Exercises ->
1: From the meditation passage, reproduce word for word the stretch that begins at the words "Tell Your Brain" and stops after "version of yourself.".
2: Answer these questions about the meditation passage:
(a) Meditation serves as a navigator through what?
(b) How many fundamental attitudes does Jon Kabat-Zinn frame?
(c) In which upcoming series will the author explore these attitudes further?
--- start of Quoted passage ---
Tell Your Brain To Shut Up and Listen!

As promised, I embarked on the practice of mindfulness meditation to learn useful techniques on how to change our state of mind deliberately. The practice serves as a navigator through the ups and downs of life, transcending the fear and seeing things or the problem as they are. Meditation takes you to a place deep within yourself, a bridge to your inner wisdom that helps you stabilize distress—the optimal formula to nurture the best version of yourself.

At its core, the concept of mindful meditation is nothing more than being aware of what you are doing while you are doing it. It is not always about sitting in the Burmese position (mind you, it does help) and chanting a mantra but to be present at the moment. As Jon Kabat-Zinn writes in “Catastrophe Living,” unless you change your way of looking at things, no type of meditation will be useful in the long run. He frames a set of 7 fundamental attitudes that will help with the practice of being present. Non-judgingpatiencebeginner’s mindtrustnon-strivingacceptance, and letting go are to be part of your frame of mind to channel your energies and reach an alpha state. I will dive deeper into each of these attitudes in my upcoming “Mind Series.”
--- end of Quoted passage ---
--- start of Dataset rows ---
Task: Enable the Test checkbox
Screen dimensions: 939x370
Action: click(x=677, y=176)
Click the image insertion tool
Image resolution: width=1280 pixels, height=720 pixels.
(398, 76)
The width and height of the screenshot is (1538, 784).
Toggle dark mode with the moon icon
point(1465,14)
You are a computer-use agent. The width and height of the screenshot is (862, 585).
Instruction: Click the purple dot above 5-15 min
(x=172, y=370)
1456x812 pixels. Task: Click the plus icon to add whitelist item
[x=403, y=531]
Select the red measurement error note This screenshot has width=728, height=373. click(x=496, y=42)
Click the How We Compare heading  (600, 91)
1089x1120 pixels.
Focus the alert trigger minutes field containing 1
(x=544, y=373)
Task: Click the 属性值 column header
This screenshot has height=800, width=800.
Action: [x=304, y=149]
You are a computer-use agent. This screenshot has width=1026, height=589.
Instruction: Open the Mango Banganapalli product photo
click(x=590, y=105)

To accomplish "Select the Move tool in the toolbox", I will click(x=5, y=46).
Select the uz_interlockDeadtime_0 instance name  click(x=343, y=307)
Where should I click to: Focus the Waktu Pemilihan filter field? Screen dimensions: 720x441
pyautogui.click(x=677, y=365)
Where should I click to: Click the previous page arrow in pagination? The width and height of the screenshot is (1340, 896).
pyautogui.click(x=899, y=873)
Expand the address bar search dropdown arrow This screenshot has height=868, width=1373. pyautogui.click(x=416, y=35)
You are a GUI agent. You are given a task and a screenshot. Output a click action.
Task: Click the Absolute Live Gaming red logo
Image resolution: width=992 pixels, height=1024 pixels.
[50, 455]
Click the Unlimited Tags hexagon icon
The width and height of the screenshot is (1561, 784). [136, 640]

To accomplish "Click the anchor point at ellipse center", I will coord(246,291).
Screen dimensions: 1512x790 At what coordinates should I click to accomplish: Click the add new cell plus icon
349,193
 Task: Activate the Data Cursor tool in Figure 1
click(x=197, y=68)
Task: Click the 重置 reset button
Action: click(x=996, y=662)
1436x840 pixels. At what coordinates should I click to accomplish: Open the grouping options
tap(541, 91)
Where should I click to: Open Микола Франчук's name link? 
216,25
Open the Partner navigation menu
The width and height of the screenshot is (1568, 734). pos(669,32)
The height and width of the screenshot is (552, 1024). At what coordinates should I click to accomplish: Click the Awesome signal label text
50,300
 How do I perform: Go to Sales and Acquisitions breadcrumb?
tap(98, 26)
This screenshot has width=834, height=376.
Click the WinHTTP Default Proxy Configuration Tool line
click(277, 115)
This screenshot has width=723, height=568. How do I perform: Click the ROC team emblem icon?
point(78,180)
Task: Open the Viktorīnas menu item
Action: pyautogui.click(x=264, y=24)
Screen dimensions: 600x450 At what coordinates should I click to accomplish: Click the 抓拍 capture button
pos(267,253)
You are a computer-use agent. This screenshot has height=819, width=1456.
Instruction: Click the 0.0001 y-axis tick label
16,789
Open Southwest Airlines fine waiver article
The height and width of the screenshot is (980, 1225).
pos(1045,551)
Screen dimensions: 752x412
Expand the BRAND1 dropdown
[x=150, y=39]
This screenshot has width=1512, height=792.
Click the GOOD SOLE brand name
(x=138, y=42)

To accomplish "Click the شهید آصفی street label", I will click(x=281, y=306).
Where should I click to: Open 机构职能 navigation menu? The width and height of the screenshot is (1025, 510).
--- end of Dataset rows ---
Answers given ->
1:
Tell Your Brain To Shut Up and Listen!

As promised, I embarked on the practice of mindfulness meditation to learn useful techniques on how to change our state of mind deliberately. The practice serves as a navigator through the ups and downs of life, transcending the fear and seeing things or the problem as they are. Meditation takes you to a place deep within yourself, a bridge to your inner wisdom that helps you stabilize distress—the optimal formula to nurture the best version of yourself.

2:
(a) The ups and downs of life
(b) Seven
(c) The "Mind Series"